__SELECTED PASSAGE__:
A remark and a question.

Tablet the First:

It's the genuine teacher's prayer that he or she not be what the pupil remembers; that, rather, what is remembered is that of which the teacher stands only as articulating representative (cf. Wallace Stevens's "Angel Surrounded by Paysans").

Tablet the Second:

Do you mean that you want to cognitively retain, so to enumerate, the things "we've" forgotten, or that you want to eradicate the forgetting that's happened? An example of the former would be my being able to number each of the things I used to know about Stevens. An example of the latter would be my wish to regain the knowledge of Stevens I used to have.
cbertsch From: cbertsch Date: January 10th, 2006 10:01 pm (UTC) (LINK TO SPECIFIC ENTRY)

Re: Scruples

I was going for the opacity of multiple meanings there, but given the command to prioritize one possible interpretation, I'd construct one that focuses on the pronouns. "I" want to remember what "we" forget, the idea being that the collectivity -- if only a twosome -- of the first-person plural is founded on an erasure of the first-person singulars that it sublates. This reading is complicated by the first sentence, of course, which speaks to the problem of identity over time. Perhaps the "I" in the second sentence wants to remember, not only the remainder left behind by the construction of the "we," but also the extent to which it is itself an unstable category, held together by fictions of continuity that end up serving as its jailkeepers.
frostedfuckhead From: frostedfuckhead Date: January 11th, 2006 03:32 am (UTC) (LINK TO SPECIFIC ENTRY)

Re: Scruples

What if I remember that I wanted to forget?
_luaineach From: _luaineach Date: January 11th, 2006 04:13 am (UTC) (LINK TO SPECIFIC ENTRY)

Re: Scruples

Interesting, interesting, the comments/take on this. I read "I do not want to be what you remember" as not wanting to "be" (to the other person) what they have constructed of the things they chose to remember of you but to just *be* what you *are*. My simultaneous interpretation (or nearly simultaneous) was even more focused on perception and mindfulness: "I don't want to be only the things *you* are conscious of [if remember is taken as conscious awareness and valuation, whether it be of "you" 8 years ago or "you" 8 minutes ago], I want to be everything that I am." In other words: my identity extends beyond your perception.

__DATA SEGMENT__:
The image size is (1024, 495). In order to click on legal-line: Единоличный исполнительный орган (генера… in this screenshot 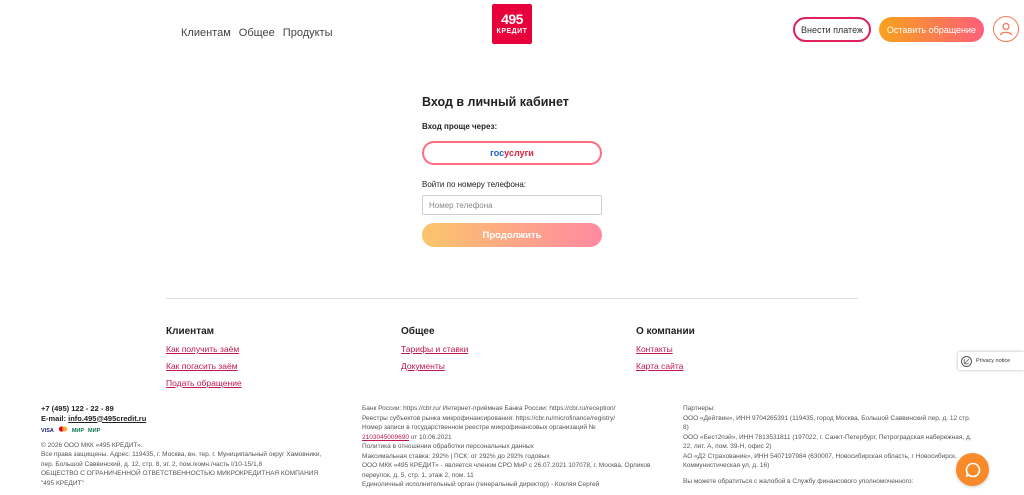, I will do `click(481, 484)`.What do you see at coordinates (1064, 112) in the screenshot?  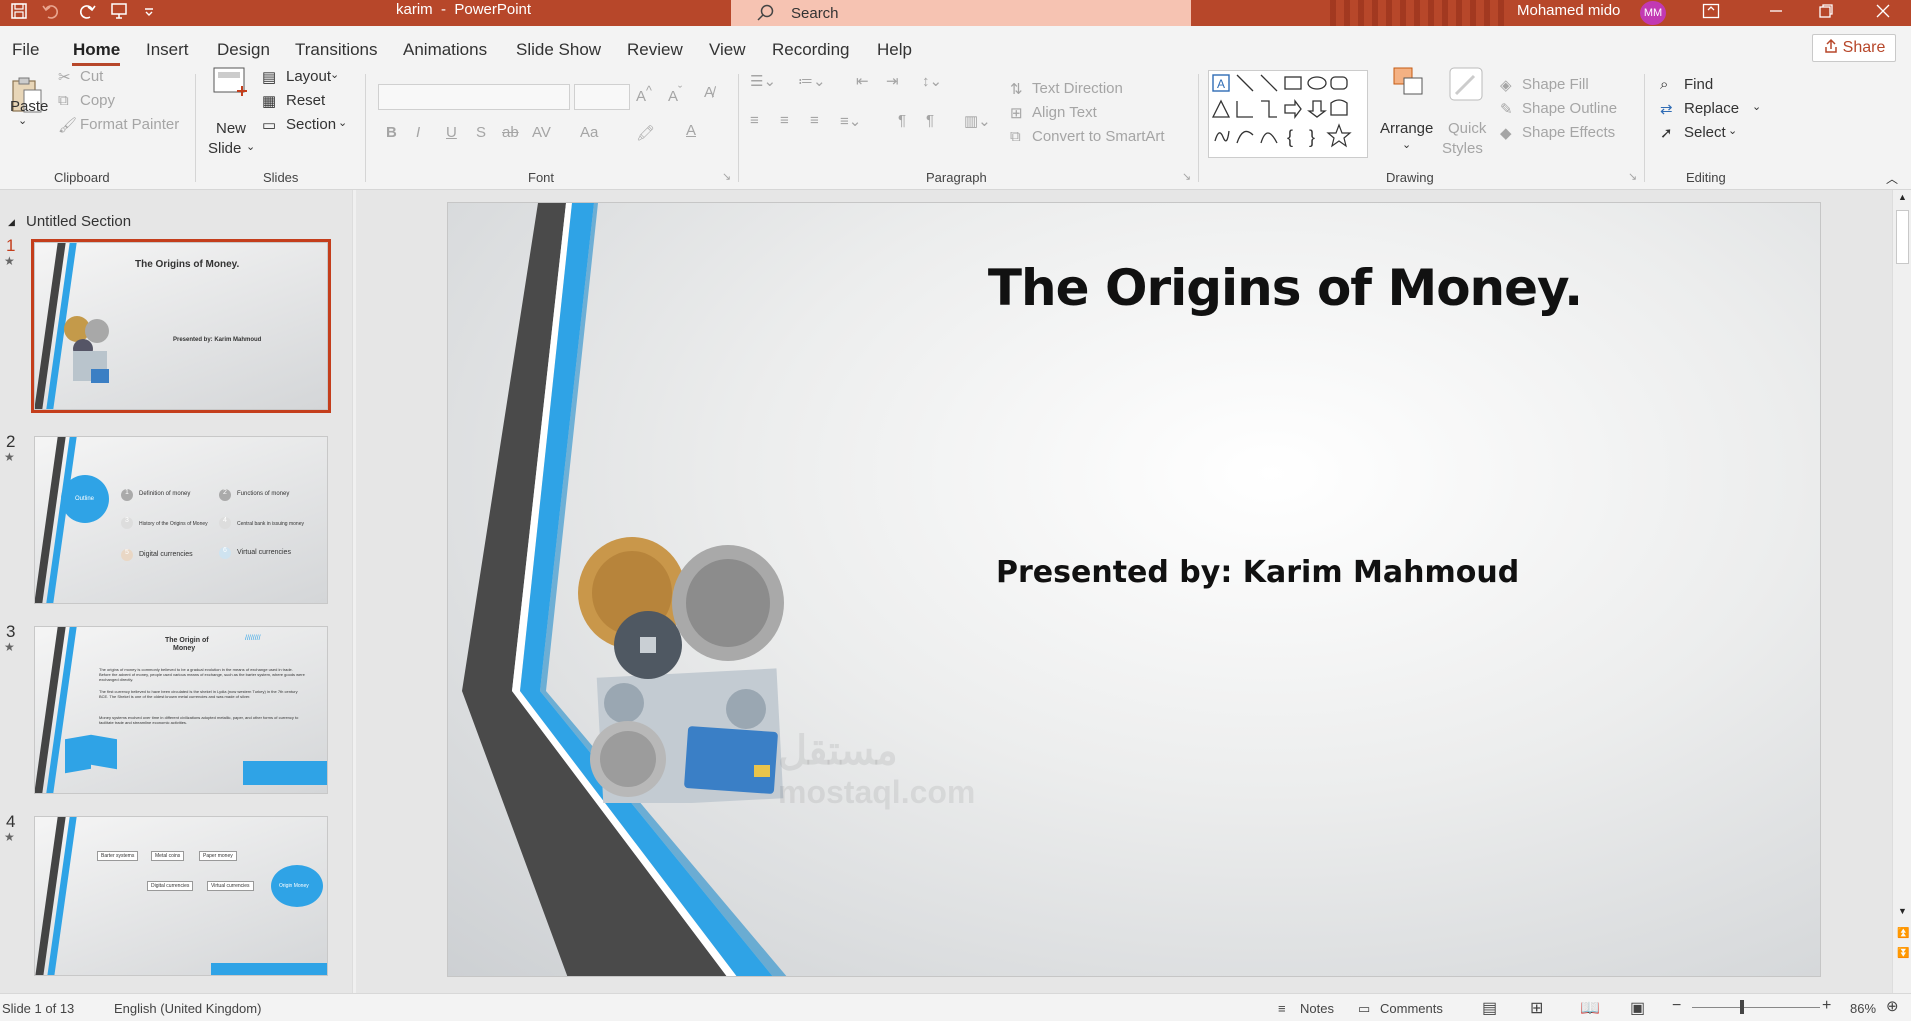 I see `align-text-button: Align Text` at bounding box center [1064, 112].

__TASK DIRECTIONS__: Extend the comment thread about remembering and forgetting, picking up after its final comment. The listing has no connection to the comment thread about remembering and forgetting.

__ANSWER SECTION__:
And, curiously (or, maybe not, for me), I attached no value to the "I don't want to" in a "negative" sense per se. I didn't read "I don't want to be what you remember" as "I don't *like* what you remember" or any sort of that sort of value. It personally resonated more as a statement of "your perceptions (whether current or in memory) do not cover the now of me, nor the totality."

::rubbing eyes::

Sleepy sleepy monsterously fatigued. Will repost more articulately in the a.m. if I re-read this and find it has made no sense. :)
From: bobo_amargo Date: January 11th, 2006 01:59 am (UTC) (LINK TO SPECIFIC ENTRY)

Derri . . . ère: Oui-dire

I am always already absent from my language, or absent from this supposed experience of the new, of singularity, etc. That would mean that in order for my pronunciation of the word "je" to be an act of language, it must be a signal word, that is, it must be originally repeated. If it were not already constituted by the possibility of repetition, it would not function as an act of language. If the repetition is original, that means that I am not dealing with the new ("l’inédit") in language. You were reticent about saying, “I am dead.” I believe that the condition for a true act of language is my being able to say, “I am dead.”